Informationen über die Situation zwischen Armenien und Arzach sowie Aserbaidschan
Bernd Rudolf
Heidelberg (Weltexpresso) - Die Menschen in Europa dürften dem neuen Jahr 2021 mit gemischten Gefühlen entgegengesehen haben, mit Erleichterung, mit Skepsis, mit Trauer aber auch mit Hoffnung. Nirgendwo sonst allerdings dürfte beim Jahreswechsel mehr Trauer, mehr Hoffnungslosigkeit und mehr Enttäuschung vorgeherrscht haben als in Armenien und Bergkarabach.
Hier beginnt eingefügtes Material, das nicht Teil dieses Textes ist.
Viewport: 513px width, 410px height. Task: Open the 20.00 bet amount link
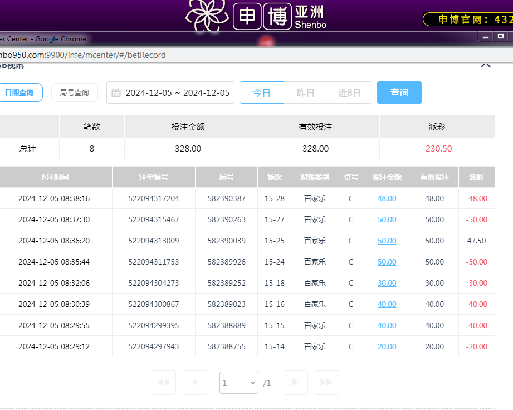click(x=387, y=346)
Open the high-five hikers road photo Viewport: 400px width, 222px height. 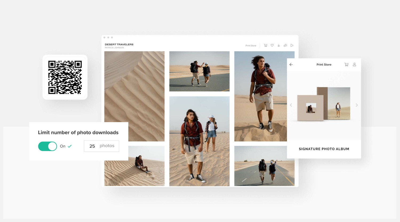199,71
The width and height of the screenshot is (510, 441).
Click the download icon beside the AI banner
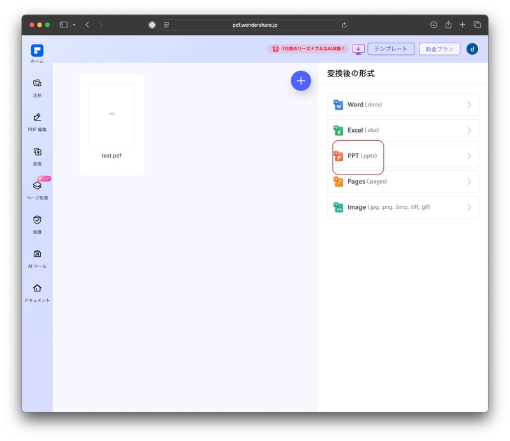tap(358, 48)
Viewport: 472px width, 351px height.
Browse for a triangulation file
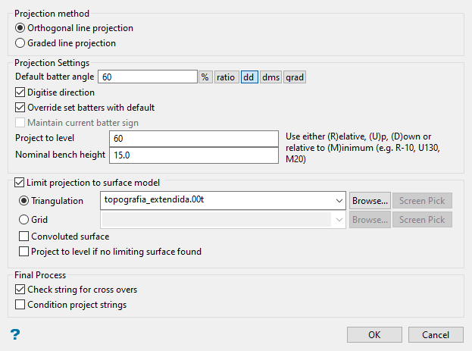tap(369, 200)
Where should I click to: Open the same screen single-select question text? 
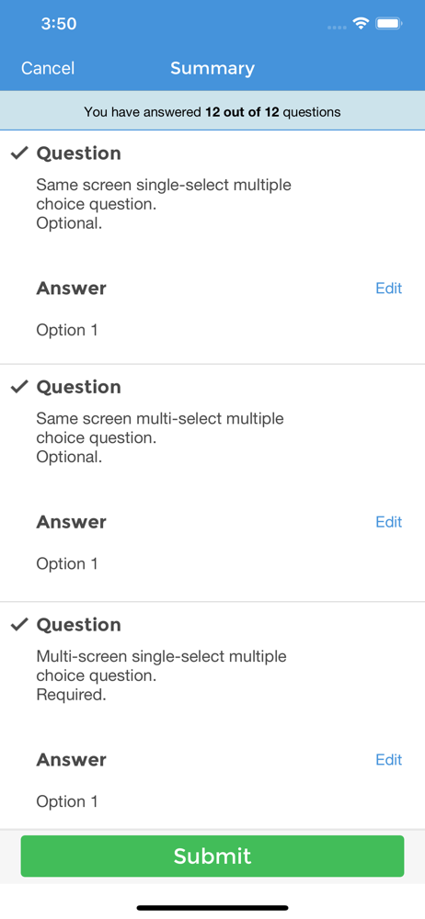164,204

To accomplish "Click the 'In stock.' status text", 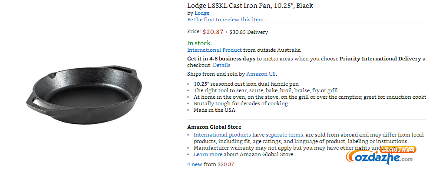I will coord(199,43).
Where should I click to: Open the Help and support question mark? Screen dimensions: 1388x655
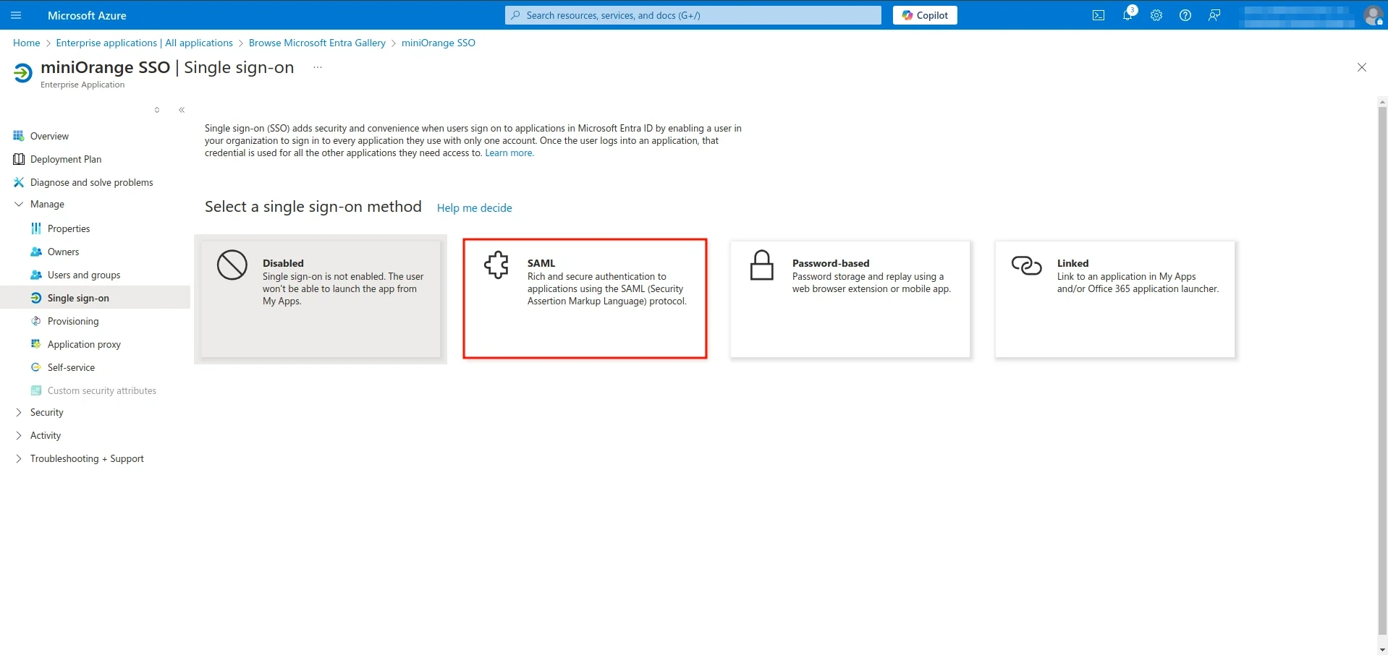point(1185,15)
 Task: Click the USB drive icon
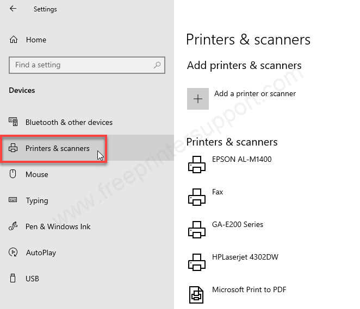coord(14,279)
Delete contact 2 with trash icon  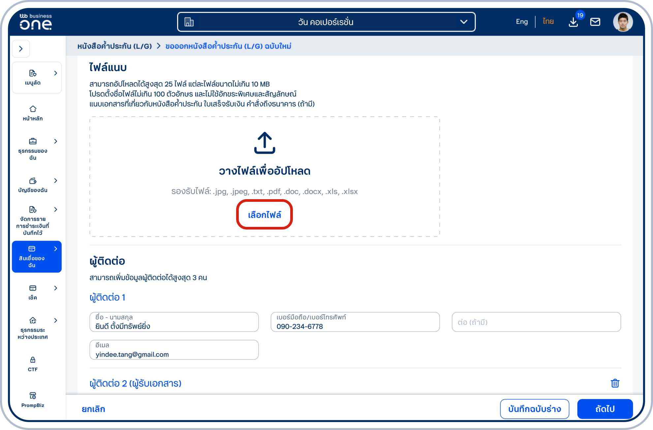[615, 383]
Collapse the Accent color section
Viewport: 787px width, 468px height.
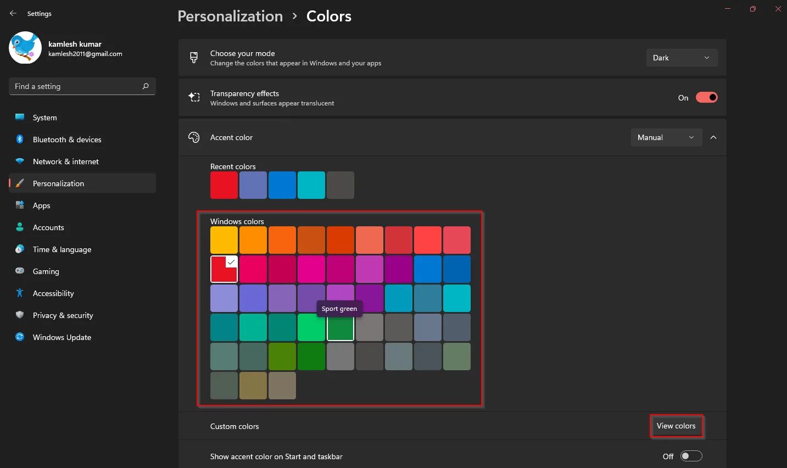[x=713, y=137]
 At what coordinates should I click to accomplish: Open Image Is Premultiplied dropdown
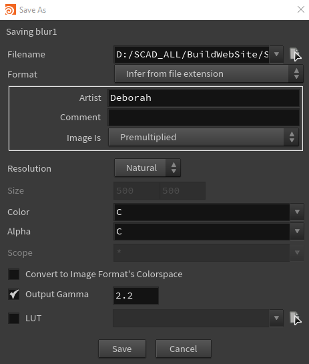coord(204,137)
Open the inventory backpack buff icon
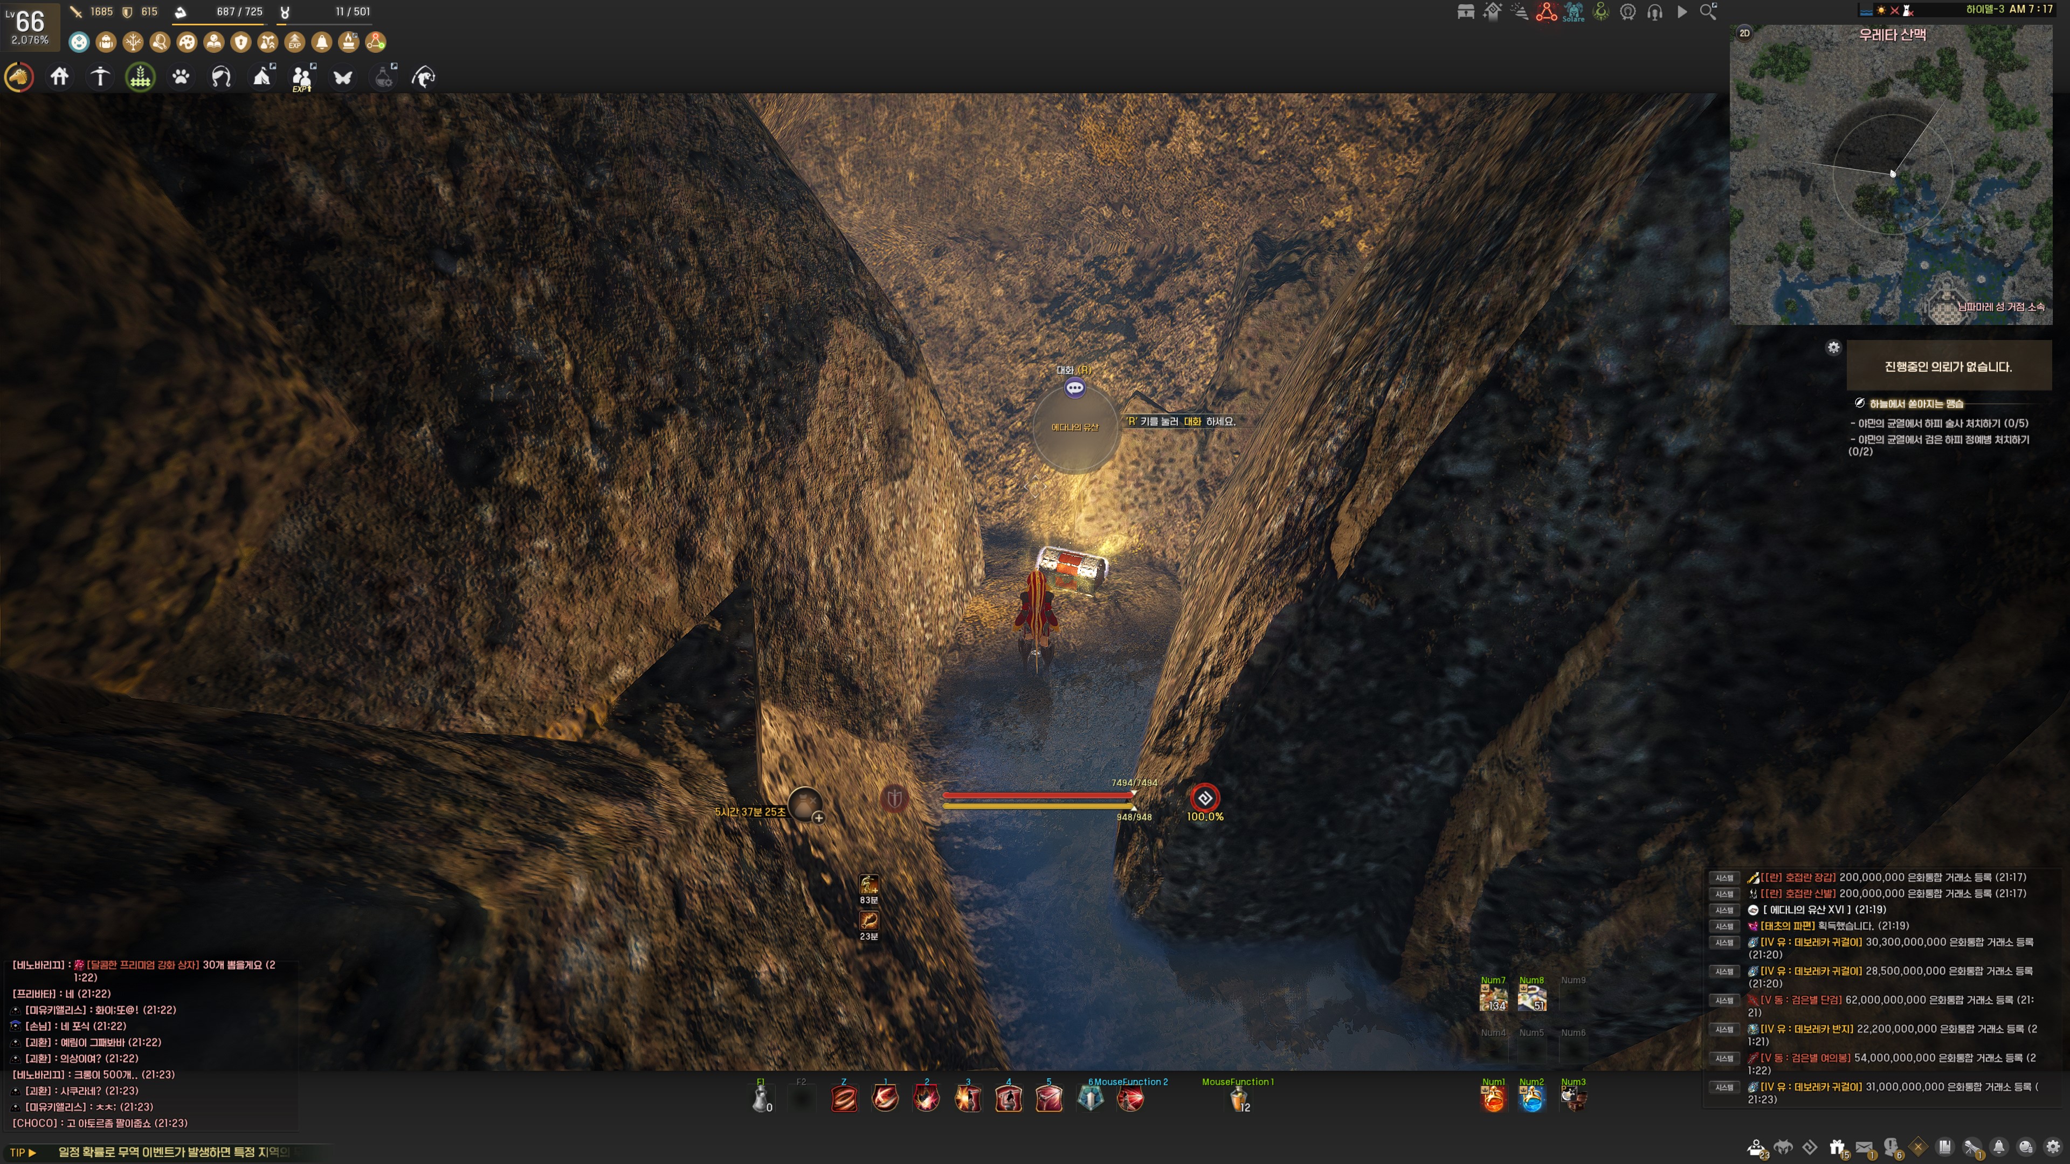2070x1164 pixels. [106, 42]
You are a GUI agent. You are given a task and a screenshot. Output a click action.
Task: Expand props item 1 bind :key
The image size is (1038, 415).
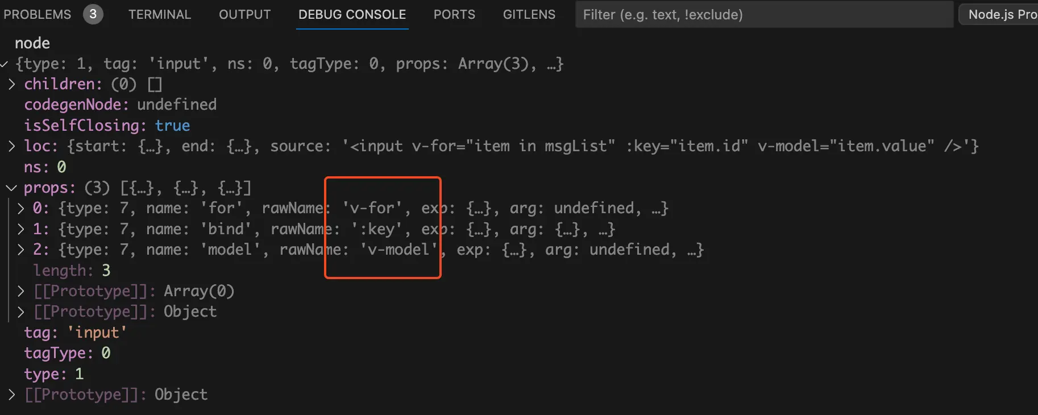[21, 230]
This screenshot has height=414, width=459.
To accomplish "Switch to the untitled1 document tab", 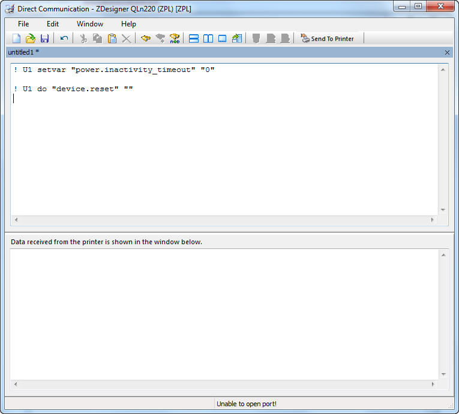I will pos(23,52).
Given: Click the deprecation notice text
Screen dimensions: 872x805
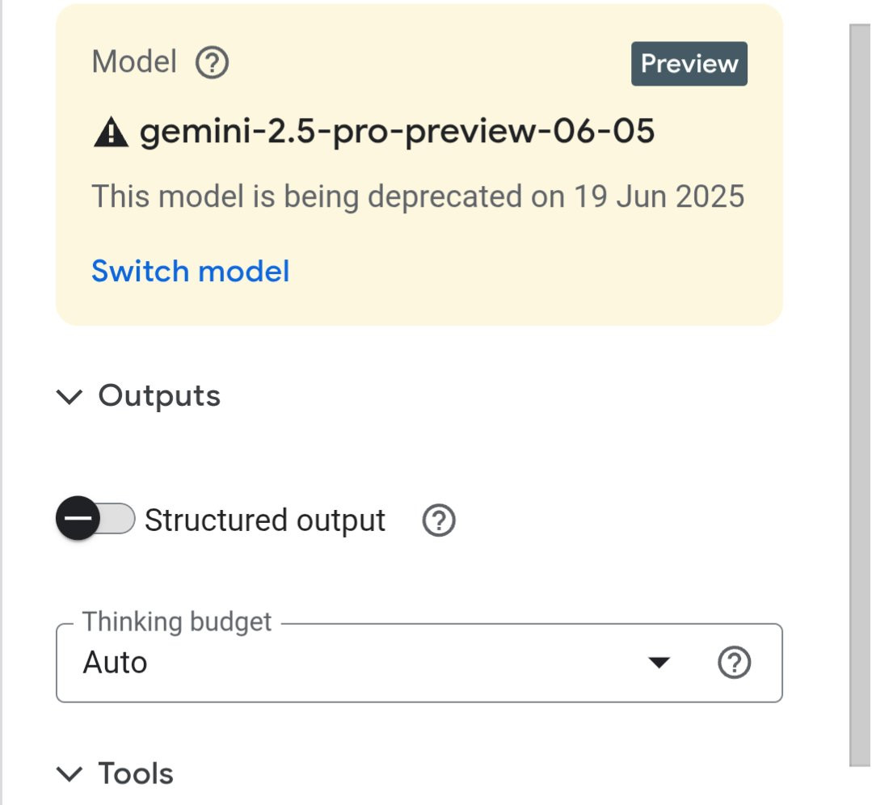Looking at the screenshot, I should [417, 196].
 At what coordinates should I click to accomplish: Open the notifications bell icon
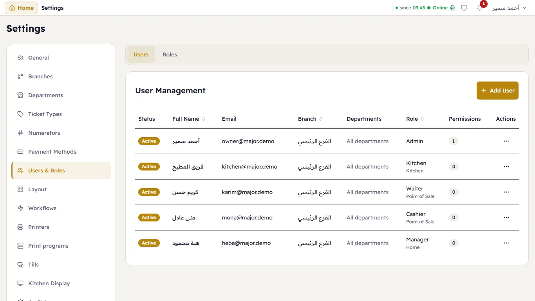click(480, 8)
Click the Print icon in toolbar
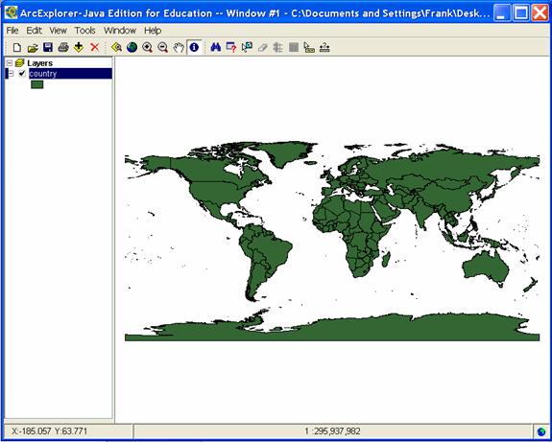This screenshot has height=442, width=552. 63,47
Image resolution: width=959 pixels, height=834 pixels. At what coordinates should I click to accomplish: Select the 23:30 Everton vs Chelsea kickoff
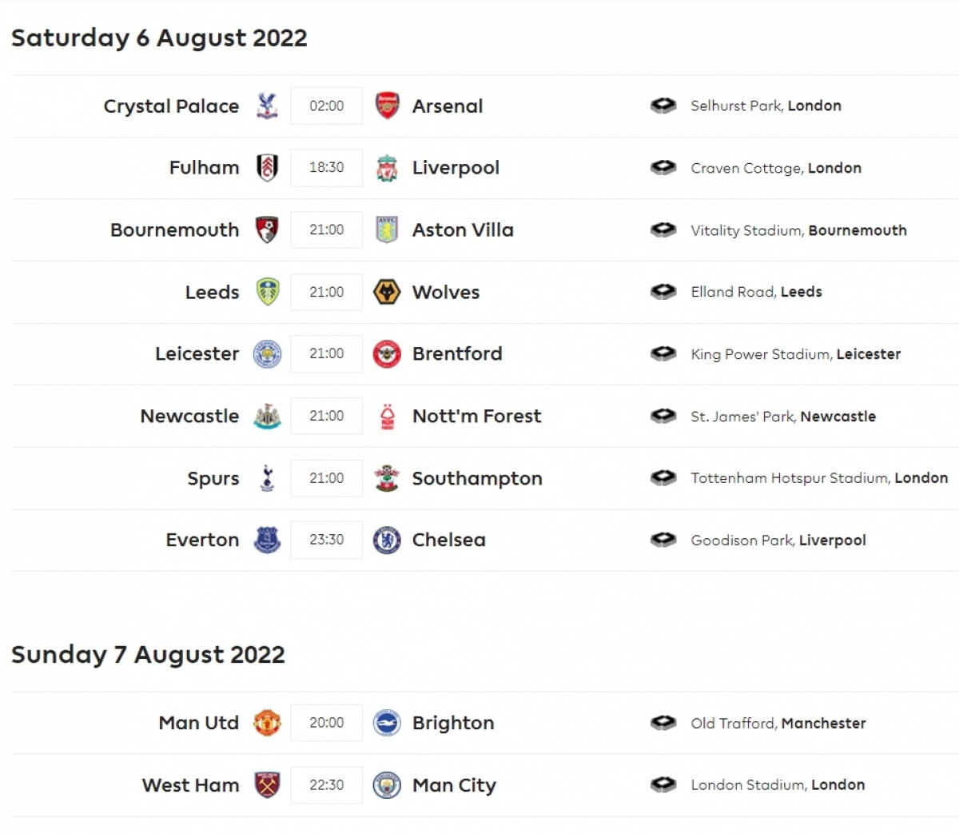pos(326,541)
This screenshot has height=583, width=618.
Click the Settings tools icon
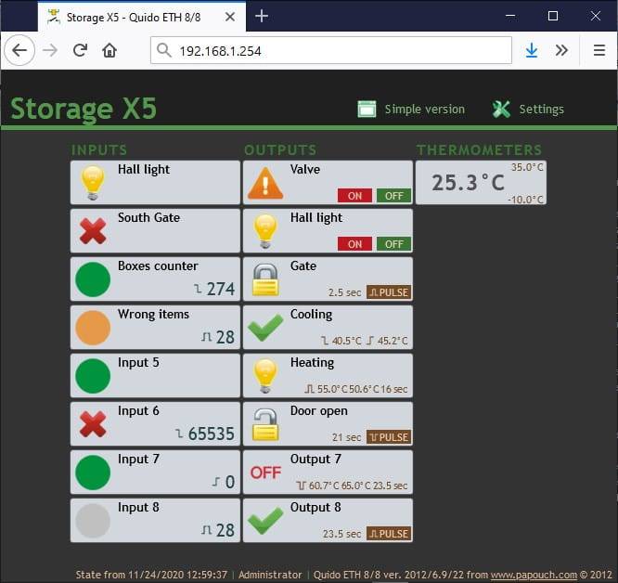pos(501,110)
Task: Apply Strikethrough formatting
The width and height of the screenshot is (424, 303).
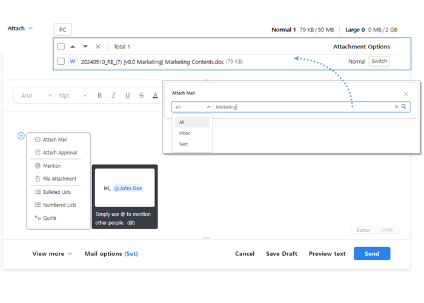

Im Juli 2020 war es zu Scharmützeln zwischen Armenien und Arzach (wie die offizielle Bezeichnung der Republik Bergkarabach lautet) und Aserbaidschan gekommen, die ab September 2021 in einen offenen Krieg mündeten, der schließlich am 9. November durch einen von Russland vermittelten Waffenstillstand beendet wurde. Russische Friedenstruppen sind seither in der Konfliktzone stationiert. Die Republik Arzach musste einen großen Teil der Anfang der 1990er Jahre eroberten Gebiete an Aserbaidschan zurückgeben, einschließlich Teile der ursprünglichen Autonomen Republik Bergkarabach. Der Nato-Partner Türkei war Verbündeter Aserbaidschans und bezahlte Tausende von syrischen Söldnern, um an dem Kampf gegen den christlichen Vorposten im Kaukasus teilzunehmen; Israel hatte den Herrscher von Baku ohne jeden Skrupel mit modernster Drohnentechnologie ausgestattet.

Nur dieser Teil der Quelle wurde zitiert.